Now, I'm trying to design this same model in MongoDb, and I'm not sure about it, because there are many alternatives to achieve this:

  • Two collections: places not containing events, and events not containing places (but keeping a placeId field)

    var placeSchema = new mongoose.Schema({
        name: String,
        lat: Number,
        lng: Number,
    });
    
    var eventSchema = new mongoose.Schema({
        name: String,
        startDate: Date,
        endDate: Date,
        placeId: mongoose.Schema.Types.ObjectId,
    });
    
  • Two collections: places containing events, and events not containing places (but keeping a placeId field)

    var placeSchema = new mongoose.Schema({
        name: String,
        lat: Number,
        lng: Number,
        events: [eventSchema]
    });
    
    var eventSchema = ...
    
  • Two collections: places containing events and events containing places (lot of duplicated data in different documents)
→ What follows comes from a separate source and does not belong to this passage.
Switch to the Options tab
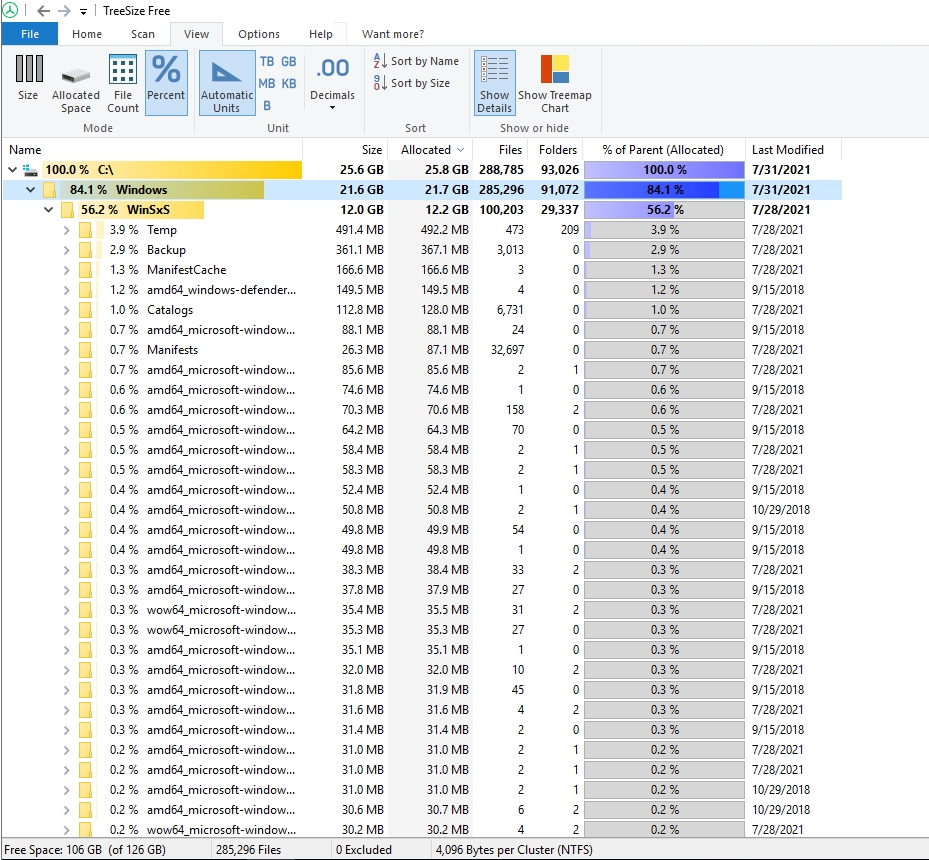The image size is (929, 860). tap(258, 33)
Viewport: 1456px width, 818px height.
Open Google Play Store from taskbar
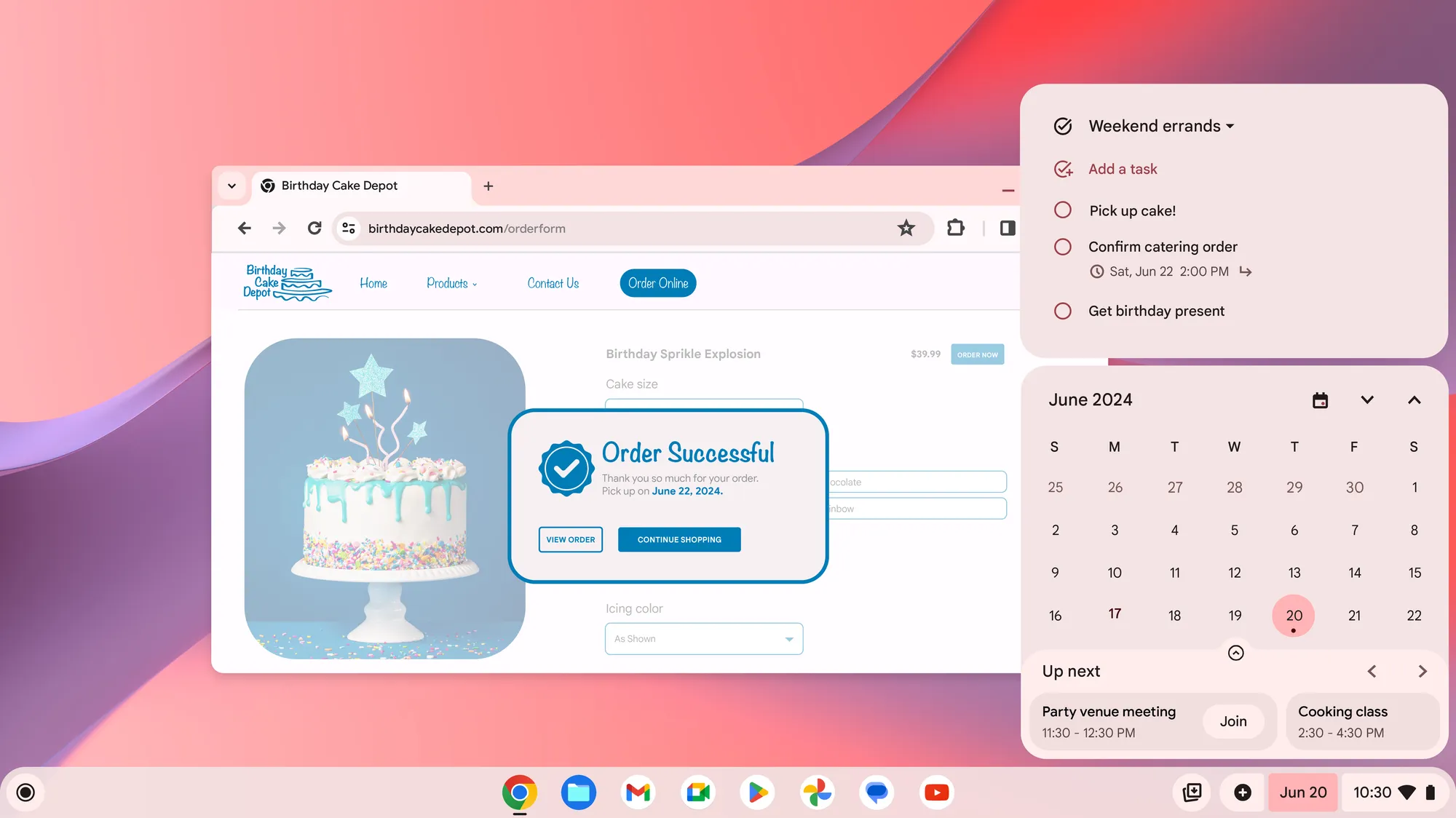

  • One collection of places containing events

    var placeSchema = new mongoose.Schema({
        name: String,
        lat: Number,
        lng: Number,
        events: [eventSchema]
    });
    

In all above alternatives I can imagine troubles.. If I need to update a name (being a place name or an event name), I need to update it in more than one document. For example in the "one collection of places" approach, an event doesn't contain a place.. so If I pass an event object alone to my view, the view won't know anything about the place that contains the event!

So, my questions are two:

  1. What is a good design for this model?

  2. I simplified the model for the sake of this post.. but in reality events have tags and both events and places have pictures. I could describe the entire model here but that would be abusive. I want to know rules for designing mongoDB databases (document based databases). Normalization rules are clear about how to apply them and what are their benefits (which are mostly maintenance, eg. clean code when updating, etc). Are there clear rules here?. Also, these (normalization) rules are very intuitive and by skipping literature one could do it the right way anyway.

Well, it really depend on what you want from your schema.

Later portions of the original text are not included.